The input: Begin

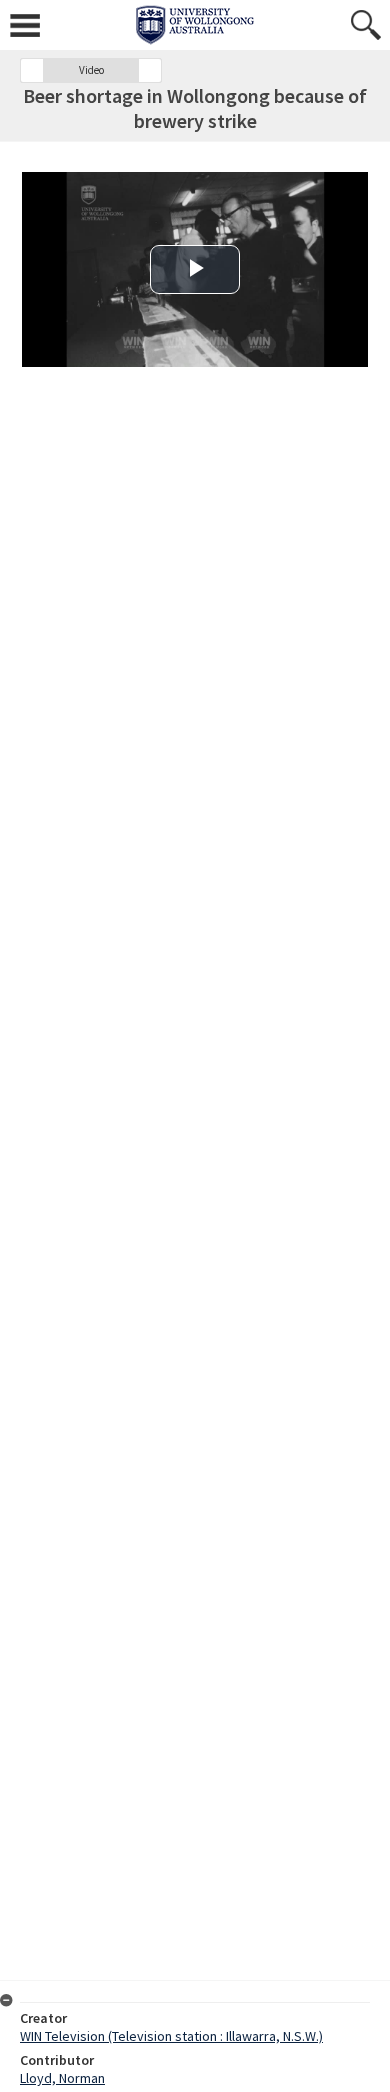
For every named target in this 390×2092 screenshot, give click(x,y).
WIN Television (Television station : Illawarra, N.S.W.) (171, 2036)
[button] (32, 70)
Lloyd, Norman (62, 2078)
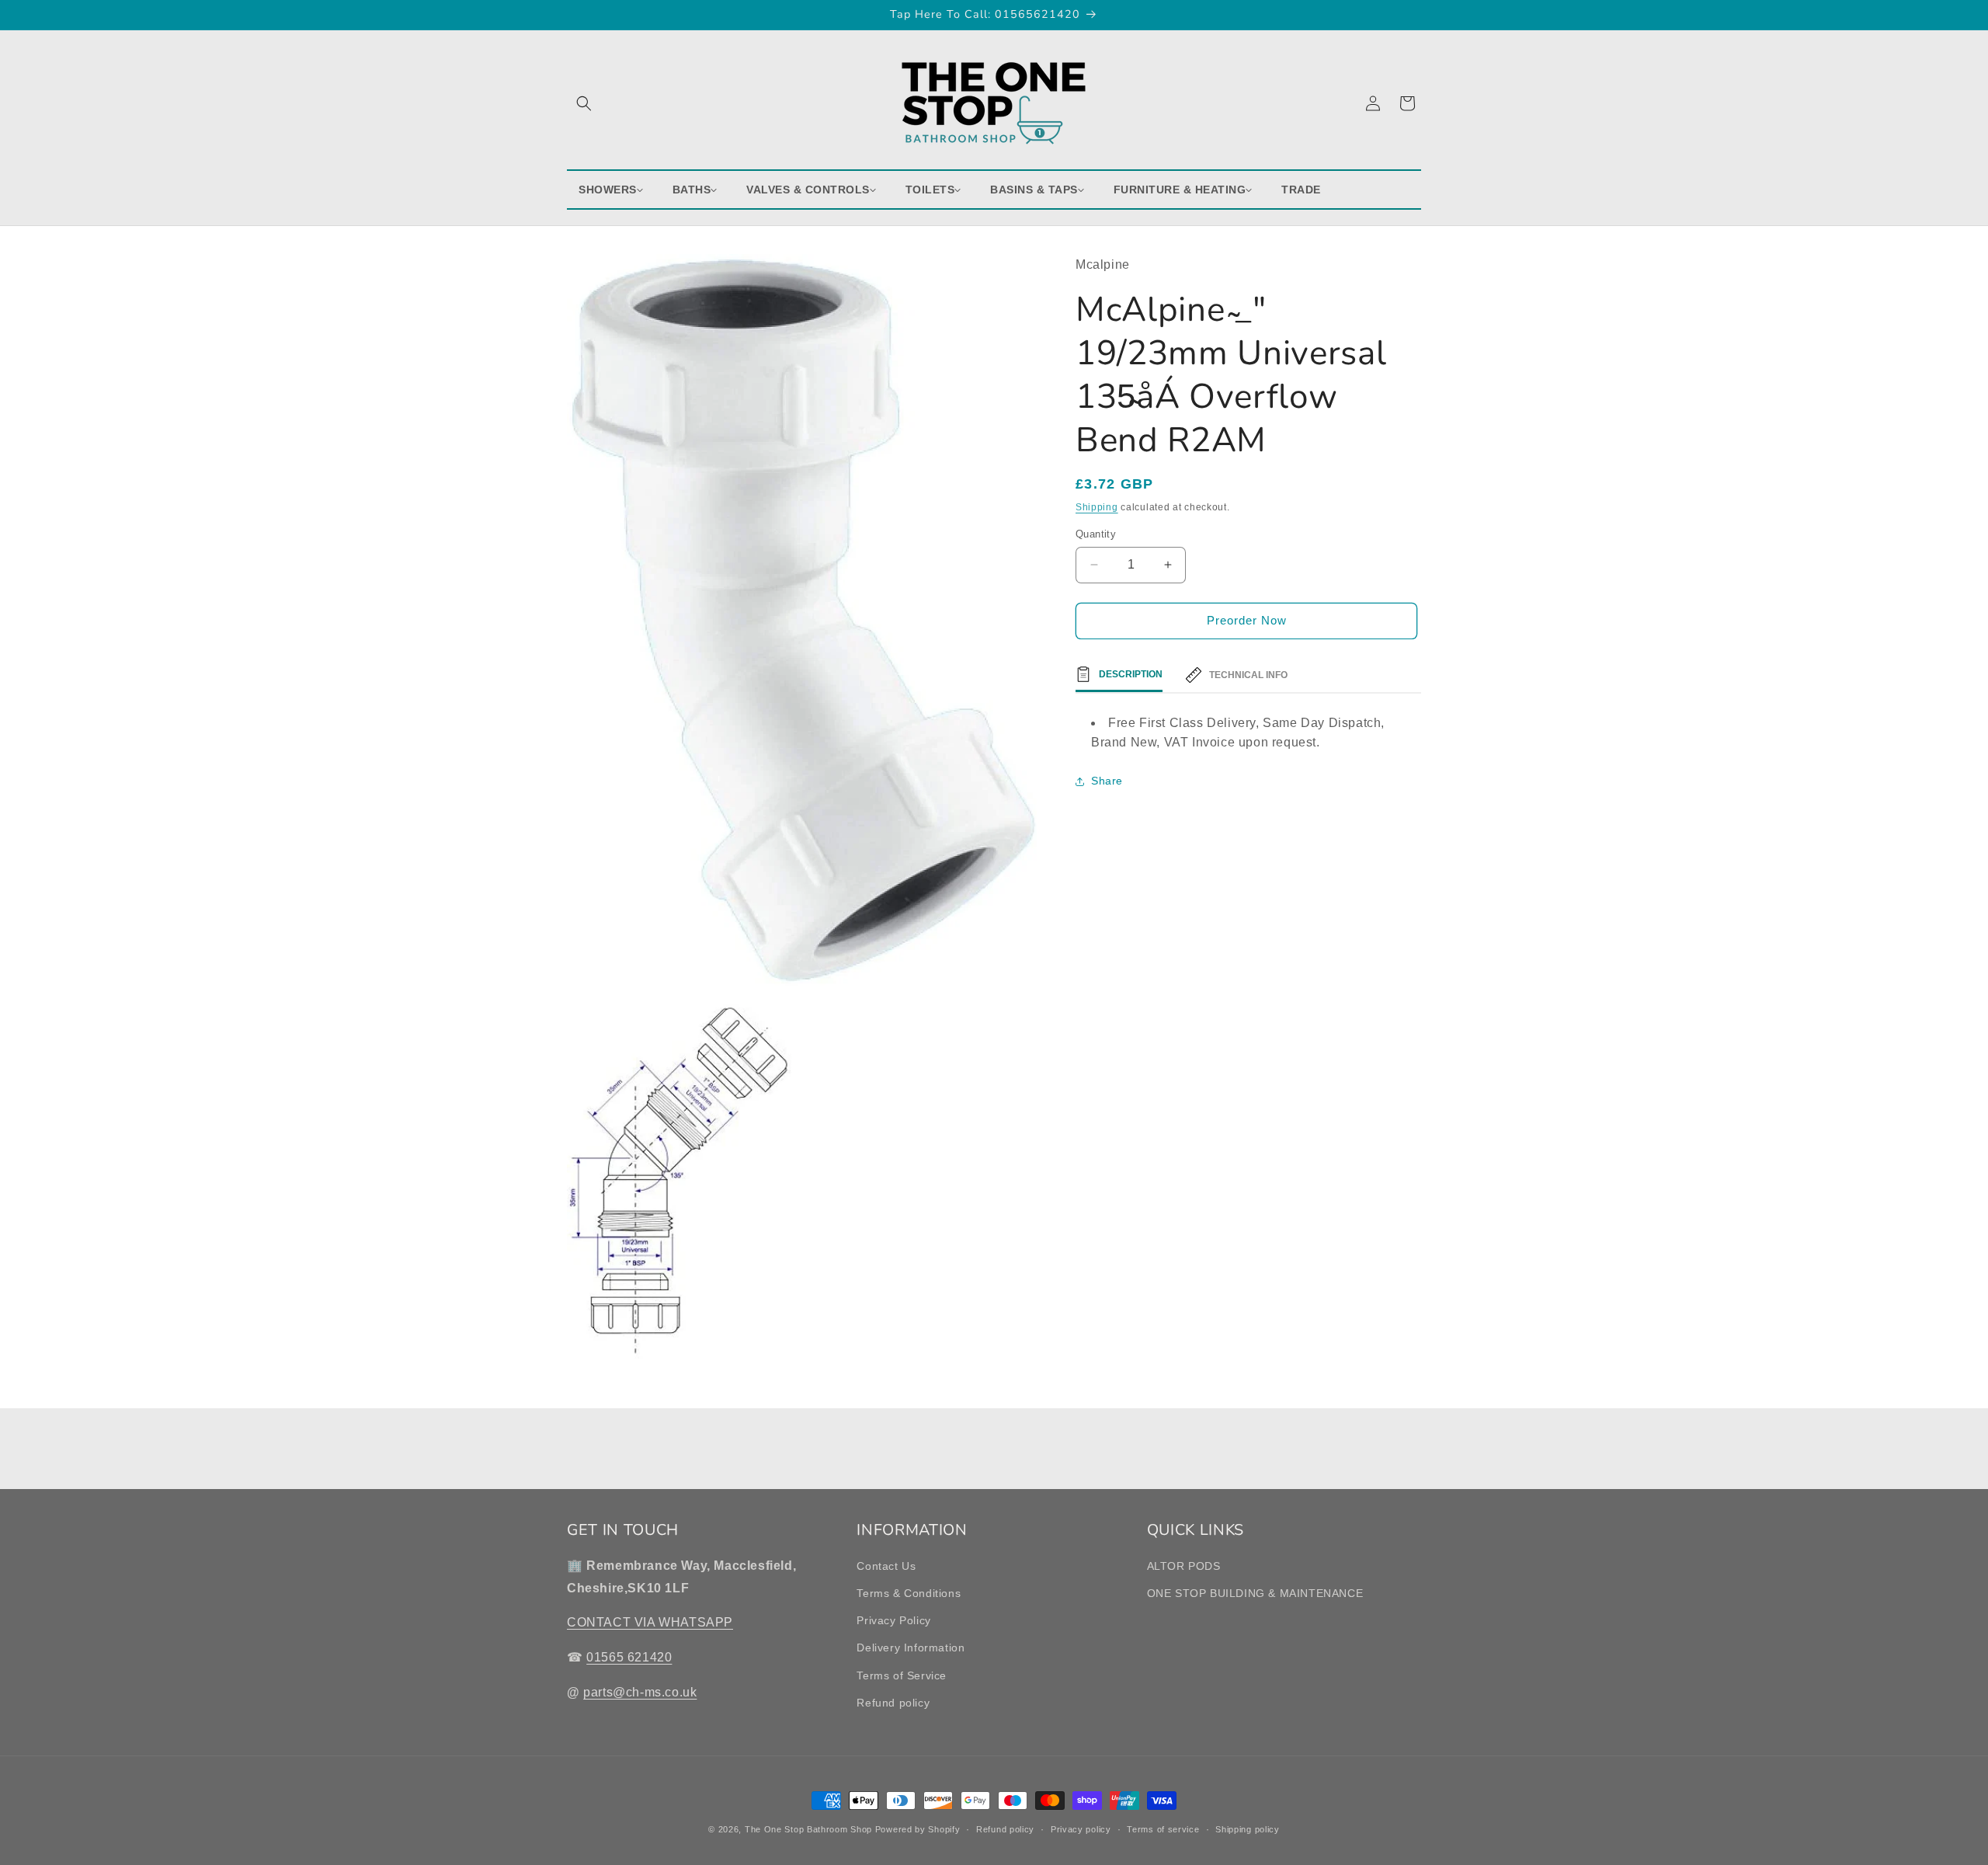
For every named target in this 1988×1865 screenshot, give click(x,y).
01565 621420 (629, 1657)
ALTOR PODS (1184, 1566)
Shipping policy (1247, 1829)
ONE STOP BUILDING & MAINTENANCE (1255, 1593)
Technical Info (1248, 675)
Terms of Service (902, 1675)
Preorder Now (1247, 620)
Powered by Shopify (918, 1829)
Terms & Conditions (909, 1593)
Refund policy (893, 1702)
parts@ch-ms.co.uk (640, 1692)
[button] (584, 103)
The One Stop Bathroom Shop (808, 1829)
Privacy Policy (893, 1620)
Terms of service (1163, 1829)
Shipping (1097, 507)
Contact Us (886, 1566)
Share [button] (1107, 780)
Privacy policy (1081, 1829)
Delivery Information (910, 1647)
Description (1131, 674)
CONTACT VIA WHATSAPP (650, 1622)
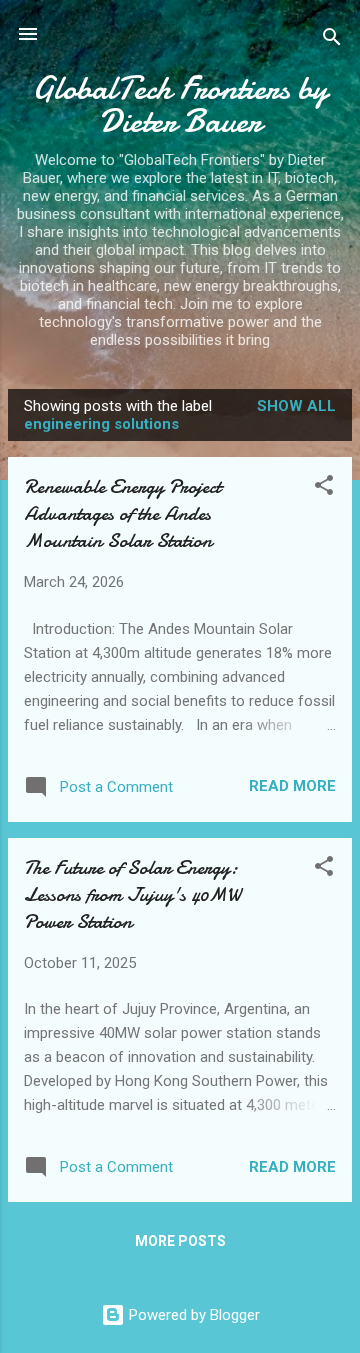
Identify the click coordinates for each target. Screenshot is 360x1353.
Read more (292, 786)
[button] (324, 488)
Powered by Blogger (192, 1315)
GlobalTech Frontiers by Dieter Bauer (180, 105)
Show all (296, 406)
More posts (180, 1241)
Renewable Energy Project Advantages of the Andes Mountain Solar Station (122, 513)
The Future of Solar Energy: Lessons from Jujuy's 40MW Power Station (132, 894)
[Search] (332, 40)
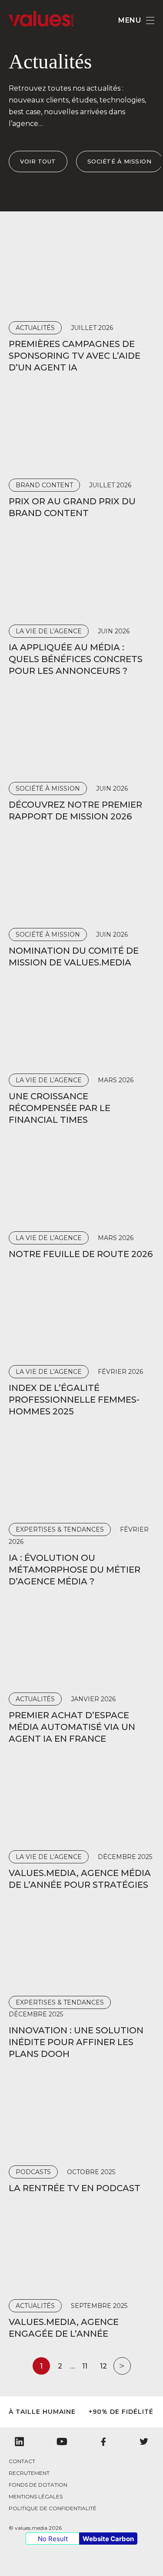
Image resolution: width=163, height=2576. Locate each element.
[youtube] (62, 2442)
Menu (129, 20)
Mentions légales (36, 2496)
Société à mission (119, 161)
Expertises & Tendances (60, 1529)
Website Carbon (108, 2539)
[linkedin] (19, 2441)
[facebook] (103, 2441)
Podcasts (33, 2172)
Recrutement (29, 2473)
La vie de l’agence (49, 631)
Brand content (44, 485)
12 (103, 2366)
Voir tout (38, 161)
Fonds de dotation (38, 2484)
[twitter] (144, 2441)
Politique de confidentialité (52, 2508)
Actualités (35, 328)
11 (84, 2366)
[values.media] (41, 24)
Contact (22, 2461)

The input: End

### What the exercise asks
Everything in the listing should be repeated exactly except the pictures.

### Result of the exercise
For every named target in this 390×2092 screenshot, give click(x,y).
WIN Television (Television station : Illawarra, N.S.W.) (171, 2036)
[button] (32, 70)
Lloyd, Norman (62, 2078)
For every named target in this 1988×1865 screenshot, give click(x,y).
01565 621420 (629, 1657)
ALTOR PODS (1184, 1566)
Shipping policy (1247, 1829)
ONE STOP BUILDING & MAINTENANCE (1255, 1593)
Technical Info (1248, 675)
Terms of Service (902, 1675)
Preorder Now (1247, 620)
Powered by Shopify (918, 1829)
Terms & Conditions (909, 1593)
Refund policy (893, 1702)
parts@ch-ms.co.uk (640, 1692)
[button] (584, 103)
The One Stop Bathroom Shop (808, 1829)
Privacy Policy (893, 1620)
Terms of service (1163, 1829)
Shipping (1097, 507)
Contact Us (886, 1566)
Share [button] (1107, 780)
Privacy policy (1081, 1829)
Delivery Information (910, 1647)
Description (1131, 674)
CONTACT VIA WHATSAPP (650, 1622)
Identify the click coordinates for each target. Screenshot is 360x1353.
Read more (292, 786)
[button] (324, 488)
Powered by Blogger (192, 1315)
GlobalTech Frontiers by Dieter Bauer (180, 105)
Show all (296, 406)
More posts (180, 1241)
Renewable Energy Project Advantages of the Andes Mountain Solar Station (122, 513)
The Future of Solar Energy: Lessons from Jujuy's 40MW Power Station (132, 894)
[Search] (332, 40)
Image resolution: width=163, height=2576. Locate each element.
[youtube] (62, 2442)
Menu (129, 20)
Mentions légales (36, 2496)
Société à mission (119, 161)
Expertises & Tendances (60, 1529)
Website Carbon (108, 2539)
[linkedin] (19, 2441)
[facebook] (103, 2441)
Podcasts (33, 2172)
Recrutement (29, 2473)
La vie de l’agence (49, 631)
Brand content (44, 485)
12 (103, 2366)
Voir tout (38, 161)
Fonds de dotation (38, 2484)
[twitter] (144, 2441)
Politique de confidentialité (52, 2508)
Actualités (35, 328)
11 (84, 2366)
[values.media] (41, 24)
Contact (22, 2461)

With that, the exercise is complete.